Cuando Rosaura llegó a la consulta de psiquiatría por primera vez, estaba francamente alterada psicológica y emocionalmente. En su cabeza no solo rondaban ideas de desesperanza y de impotencia, sino que en varias ocasiones había contemplado la posibilidad de acabar con su vida. Ella es una mujer de 23 años, secretaria ejecutiva, casada y con antecedentes personales de ser alguien habitualmente muy ansiosa e insegura. Un año antes de la cita, comenzó a presentar una serie de síntomas que de manera gradual se fueron intensificando. Los más prominentes los describía de la siguiente manera: “Cuando observo a mi hija de 3 años, me llegan pensamientos de hacerle daño físicamente, y es tan intensa esa sensación, que tengo que separarme de ella por temor a que, efectivamente, lo lleve a cabo. Además, se me vienen ideas de contenido sexual, y aunque me parece algo asqueroso, no soy capaz de apartarlas de la mente”.
Y prosigue: “Hemos tenido que contratar a una señora para que esté con la niña, porque siento pánico de que nos quedemos a solas. Esta misma experiencia me sucede con una gata que siempre he querido mucho, y ahora no soy capaz de acercármele. Además de todo esto que me pasa, he comenzado a tener sentimientos de culpa porque un terapeuta que consulté previamente me dijo que uno podía controlar esos pensamientos. ¿Usted cree que soy una persona depravada? ¿Por qué quiero hacerle daño a unos seres que tanto quiero?”. Ya son 10 meses de haber iniciado el tratamiento; en la cita de control, Rosaura me preguntó si ya podía suspender el medicamento que le había formulado y con el cual ha podido superar muchas de las dificultades en la interacción con su hija.
¿Cuál fue la clave del tratamiento? Primero, hacerla consciente de que padece una alteración que se presenta con alguna frecuencia en la población general, que se denomina trastorno obsesivo compulsivo. Este se da por diversas circunstancias, como vulnerabilidad genética, situaciones de estrés, alteraciones de la química cerebral y, en algunas personas, se ha demostrado que es por diferencias en ciertas zonas cerebrales. Además del tratamiento farmacológico específico para estos casos, un aspecto fundamental fue liberarla de la culpa, que asimilara que ella era una mujer buena pero que, como cualquier humano, podía verse sometida a sombras psíquicas, a conflictos no resueltos. Para ello, se requiere ser compasivo; solo así se podrá entender que en la mente coexisten pensamientos horrorosos o destructivos y las más bellas expresiones de fraternidad y amor.

*Listado de datos*
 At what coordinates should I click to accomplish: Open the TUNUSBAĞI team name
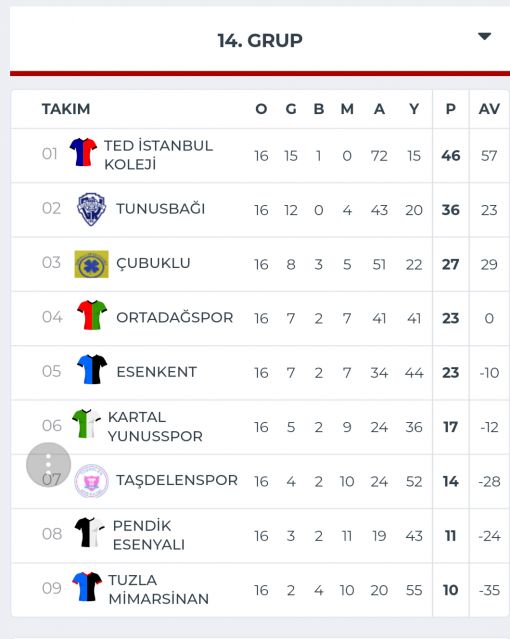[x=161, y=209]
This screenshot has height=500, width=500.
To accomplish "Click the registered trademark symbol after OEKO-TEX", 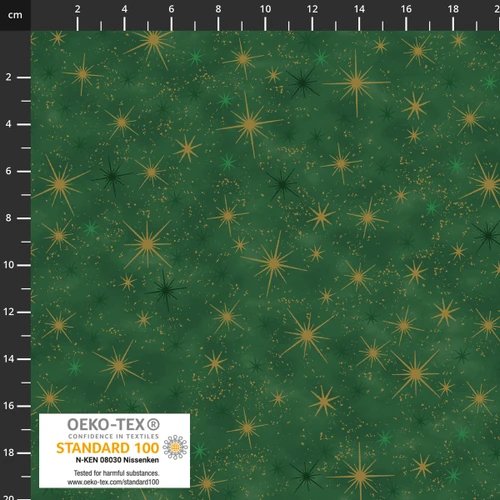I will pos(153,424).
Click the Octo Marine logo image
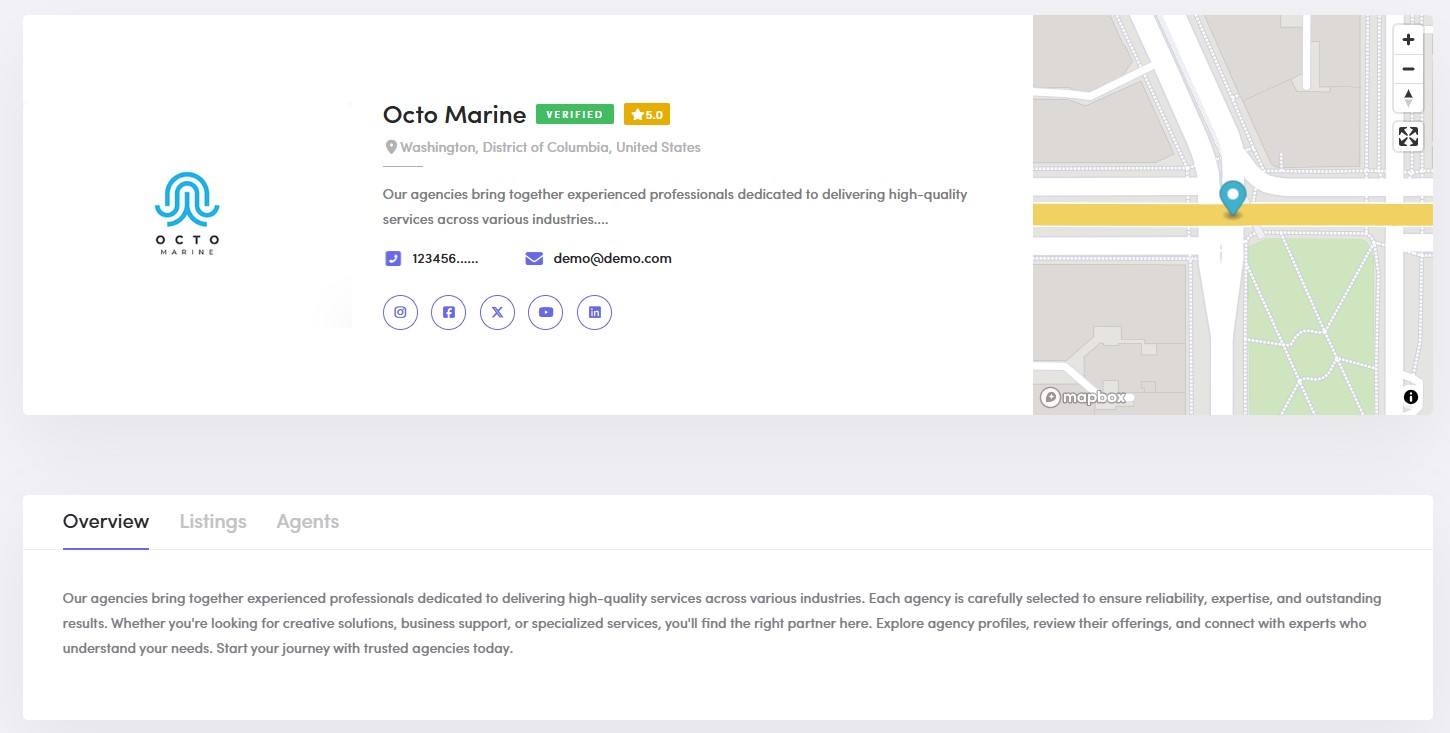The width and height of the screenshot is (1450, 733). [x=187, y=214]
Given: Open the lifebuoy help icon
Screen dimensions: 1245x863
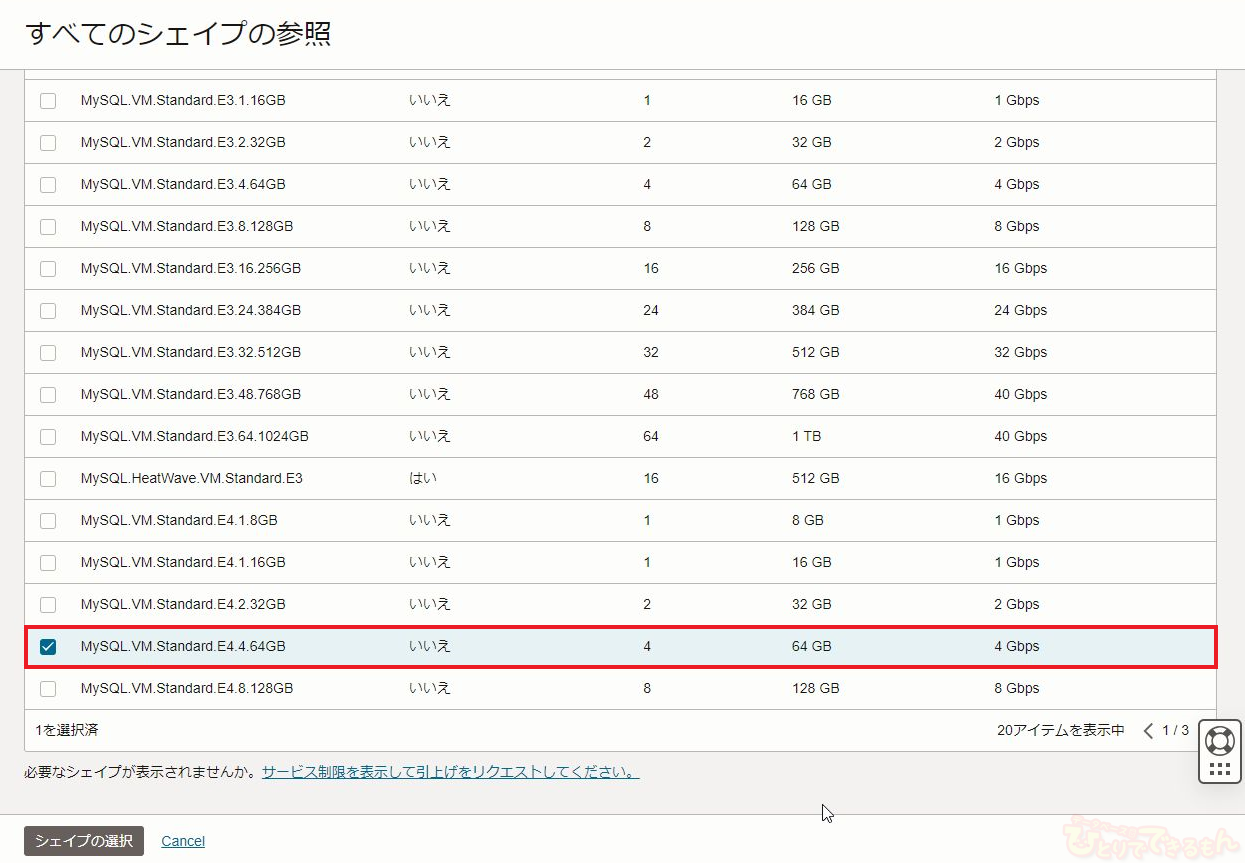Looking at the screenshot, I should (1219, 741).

*Enunciado del ejercicio*
Según el texto sobre el caso de Rosaura, ¿qué trastorno padece ella?

*Respuesta al ejercicio*
Trastorno obsesivo compulsivo.